TASK TO COMPLETE
All that is needed is the line containing "Where should I click to: Enable" together with each line after it, transcribed exactly to the end of the records.

Stored data entries
-------------------------

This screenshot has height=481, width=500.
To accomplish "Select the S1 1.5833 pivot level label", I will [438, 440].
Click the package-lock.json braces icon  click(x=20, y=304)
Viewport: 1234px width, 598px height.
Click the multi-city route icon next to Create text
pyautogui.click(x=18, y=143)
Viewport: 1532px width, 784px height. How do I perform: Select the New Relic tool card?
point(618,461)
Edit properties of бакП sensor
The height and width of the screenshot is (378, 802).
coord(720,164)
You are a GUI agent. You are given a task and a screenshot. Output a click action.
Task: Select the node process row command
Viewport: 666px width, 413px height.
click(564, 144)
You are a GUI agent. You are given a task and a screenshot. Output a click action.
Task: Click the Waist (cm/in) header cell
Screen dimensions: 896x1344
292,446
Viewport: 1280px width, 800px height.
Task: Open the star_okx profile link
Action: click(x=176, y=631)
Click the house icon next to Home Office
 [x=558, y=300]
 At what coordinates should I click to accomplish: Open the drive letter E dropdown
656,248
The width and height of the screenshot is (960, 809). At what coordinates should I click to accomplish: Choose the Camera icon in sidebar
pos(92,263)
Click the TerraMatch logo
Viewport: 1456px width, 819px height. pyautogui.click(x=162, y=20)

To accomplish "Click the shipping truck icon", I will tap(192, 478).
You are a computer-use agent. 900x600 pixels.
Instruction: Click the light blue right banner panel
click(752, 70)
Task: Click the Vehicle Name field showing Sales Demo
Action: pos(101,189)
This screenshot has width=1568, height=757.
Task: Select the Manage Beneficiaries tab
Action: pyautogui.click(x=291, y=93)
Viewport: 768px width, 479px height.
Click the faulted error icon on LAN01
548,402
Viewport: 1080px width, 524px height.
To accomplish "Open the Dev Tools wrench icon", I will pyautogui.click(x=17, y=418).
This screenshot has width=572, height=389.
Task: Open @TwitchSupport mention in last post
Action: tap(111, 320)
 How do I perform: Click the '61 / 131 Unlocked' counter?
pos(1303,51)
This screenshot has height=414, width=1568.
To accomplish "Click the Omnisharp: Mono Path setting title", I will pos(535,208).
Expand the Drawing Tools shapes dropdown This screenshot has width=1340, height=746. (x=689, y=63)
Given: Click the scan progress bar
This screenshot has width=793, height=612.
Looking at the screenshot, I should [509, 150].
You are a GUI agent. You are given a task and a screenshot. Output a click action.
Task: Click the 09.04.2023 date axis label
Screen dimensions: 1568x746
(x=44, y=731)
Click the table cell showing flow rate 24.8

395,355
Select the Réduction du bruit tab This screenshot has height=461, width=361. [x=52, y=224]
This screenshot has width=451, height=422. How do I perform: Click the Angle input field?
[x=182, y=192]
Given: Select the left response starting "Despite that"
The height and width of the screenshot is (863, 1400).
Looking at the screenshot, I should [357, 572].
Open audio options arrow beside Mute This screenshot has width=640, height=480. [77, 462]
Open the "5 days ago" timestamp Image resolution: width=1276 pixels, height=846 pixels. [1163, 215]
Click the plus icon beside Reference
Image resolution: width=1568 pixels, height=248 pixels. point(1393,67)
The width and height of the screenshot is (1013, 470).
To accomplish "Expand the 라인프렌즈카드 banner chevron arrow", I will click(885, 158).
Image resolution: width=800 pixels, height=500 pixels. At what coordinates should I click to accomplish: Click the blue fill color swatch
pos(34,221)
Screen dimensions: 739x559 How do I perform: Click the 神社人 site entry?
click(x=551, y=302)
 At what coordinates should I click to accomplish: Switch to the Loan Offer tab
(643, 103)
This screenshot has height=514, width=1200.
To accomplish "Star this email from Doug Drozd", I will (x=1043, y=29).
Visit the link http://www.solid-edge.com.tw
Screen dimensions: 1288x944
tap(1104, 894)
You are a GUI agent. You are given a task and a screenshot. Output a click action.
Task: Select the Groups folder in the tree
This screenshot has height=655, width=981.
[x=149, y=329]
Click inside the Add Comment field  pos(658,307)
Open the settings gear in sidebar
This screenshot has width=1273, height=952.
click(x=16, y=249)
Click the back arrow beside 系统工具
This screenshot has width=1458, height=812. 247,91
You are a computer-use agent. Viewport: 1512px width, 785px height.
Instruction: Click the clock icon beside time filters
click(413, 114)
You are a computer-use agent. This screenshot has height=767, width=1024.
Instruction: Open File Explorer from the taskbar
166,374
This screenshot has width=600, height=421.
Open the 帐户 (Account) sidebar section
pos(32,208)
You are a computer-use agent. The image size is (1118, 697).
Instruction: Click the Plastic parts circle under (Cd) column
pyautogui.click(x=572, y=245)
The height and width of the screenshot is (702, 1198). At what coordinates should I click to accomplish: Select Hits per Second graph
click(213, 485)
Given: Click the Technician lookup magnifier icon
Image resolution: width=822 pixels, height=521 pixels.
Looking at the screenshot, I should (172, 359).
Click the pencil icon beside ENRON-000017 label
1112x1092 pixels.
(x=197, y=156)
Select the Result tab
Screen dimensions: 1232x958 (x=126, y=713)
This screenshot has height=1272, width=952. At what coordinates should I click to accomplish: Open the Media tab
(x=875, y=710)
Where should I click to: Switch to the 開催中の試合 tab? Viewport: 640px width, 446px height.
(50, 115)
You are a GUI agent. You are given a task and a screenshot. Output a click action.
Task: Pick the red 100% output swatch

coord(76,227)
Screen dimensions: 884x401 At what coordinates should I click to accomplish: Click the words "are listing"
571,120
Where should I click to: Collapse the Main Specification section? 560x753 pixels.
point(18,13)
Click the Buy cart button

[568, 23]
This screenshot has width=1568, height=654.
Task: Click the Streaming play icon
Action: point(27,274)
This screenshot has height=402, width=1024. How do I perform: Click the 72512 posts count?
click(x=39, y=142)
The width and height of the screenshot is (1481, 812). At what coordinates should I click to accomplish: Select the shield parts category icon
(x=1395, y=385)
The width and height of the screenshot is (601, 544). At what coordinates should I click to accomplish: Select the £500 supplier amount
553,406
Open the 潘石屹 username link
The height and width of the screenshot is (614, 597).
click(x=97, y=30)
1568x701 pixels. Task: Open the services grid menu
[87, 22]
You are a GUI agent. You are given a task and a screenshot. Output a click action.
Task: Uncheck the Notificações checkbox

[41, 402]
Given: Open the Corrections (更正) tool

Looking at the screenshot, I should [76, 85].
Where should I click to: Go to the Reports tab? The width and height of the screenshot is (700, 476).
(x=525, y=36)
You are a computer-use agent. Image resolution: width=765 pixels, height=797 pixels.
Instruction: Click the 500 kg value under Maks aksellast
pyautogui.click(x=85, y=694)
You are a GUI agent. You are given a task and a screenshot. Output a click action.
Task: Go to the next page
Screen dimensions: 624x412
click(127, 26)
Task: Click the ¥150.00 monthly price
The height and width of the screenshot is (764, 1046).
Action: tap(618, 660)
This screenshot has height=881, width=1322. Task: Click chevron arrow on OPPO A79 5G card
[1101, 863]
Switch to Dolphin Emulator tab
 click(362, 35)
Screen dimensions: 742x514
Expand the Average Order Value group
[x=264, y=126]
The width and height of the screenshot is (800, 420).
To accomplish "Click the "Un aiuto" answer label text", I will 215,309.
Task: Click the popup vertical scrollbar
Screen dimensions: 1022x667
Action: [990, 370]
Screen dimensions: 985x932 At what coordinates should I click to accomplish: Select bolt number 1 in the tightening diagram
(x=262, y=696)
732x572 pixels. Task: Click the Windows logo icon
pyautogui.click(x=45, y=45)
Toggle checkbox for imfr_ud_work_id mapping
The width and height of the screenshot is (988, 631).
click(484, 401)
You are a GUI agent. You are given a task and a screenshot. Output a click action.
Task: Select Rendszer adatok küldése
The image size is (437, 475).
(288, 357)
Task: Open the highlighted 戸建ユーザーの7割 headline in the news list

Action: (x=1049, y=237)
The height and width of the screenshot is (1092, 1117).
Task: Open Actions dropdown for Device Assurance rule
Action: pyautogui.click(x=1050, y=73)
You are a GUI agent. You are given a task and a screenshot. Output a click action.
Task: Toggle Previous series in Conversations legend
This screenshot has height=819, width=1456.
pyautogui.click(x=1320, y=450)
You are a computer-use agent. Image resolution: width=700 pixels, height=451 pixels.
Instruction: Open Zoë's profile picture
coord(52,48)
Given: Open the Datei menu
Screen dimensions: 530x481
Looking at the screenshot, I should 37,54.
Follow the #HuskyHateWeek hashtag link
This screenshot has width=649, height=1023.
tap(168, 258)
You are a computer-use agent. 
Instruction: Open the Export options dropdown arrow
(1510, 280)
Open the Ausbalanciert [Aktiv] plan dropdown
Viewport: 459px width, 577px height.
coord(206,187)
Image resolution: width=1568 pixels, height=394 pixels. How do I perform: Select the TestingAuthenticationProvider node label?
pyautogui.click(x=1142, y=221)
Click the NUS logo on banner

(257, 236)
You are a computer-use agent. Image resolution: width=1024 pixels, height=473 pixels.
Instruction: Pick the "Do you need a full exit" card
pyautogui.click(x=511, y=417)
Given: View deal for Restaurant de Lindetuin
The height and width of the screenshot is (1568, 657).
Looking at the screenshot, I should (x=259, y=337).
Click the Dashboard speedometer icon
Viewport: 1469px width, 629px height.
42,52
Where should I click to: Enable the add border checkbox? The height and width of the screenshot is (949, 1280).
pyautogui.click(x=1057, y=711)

-------------------------

TASK ANSWER
Where should I click to: Enable the add border checkbox? The height and width of the screenshot is (949, 1280).
pyautogui.click(x=1057, y=711)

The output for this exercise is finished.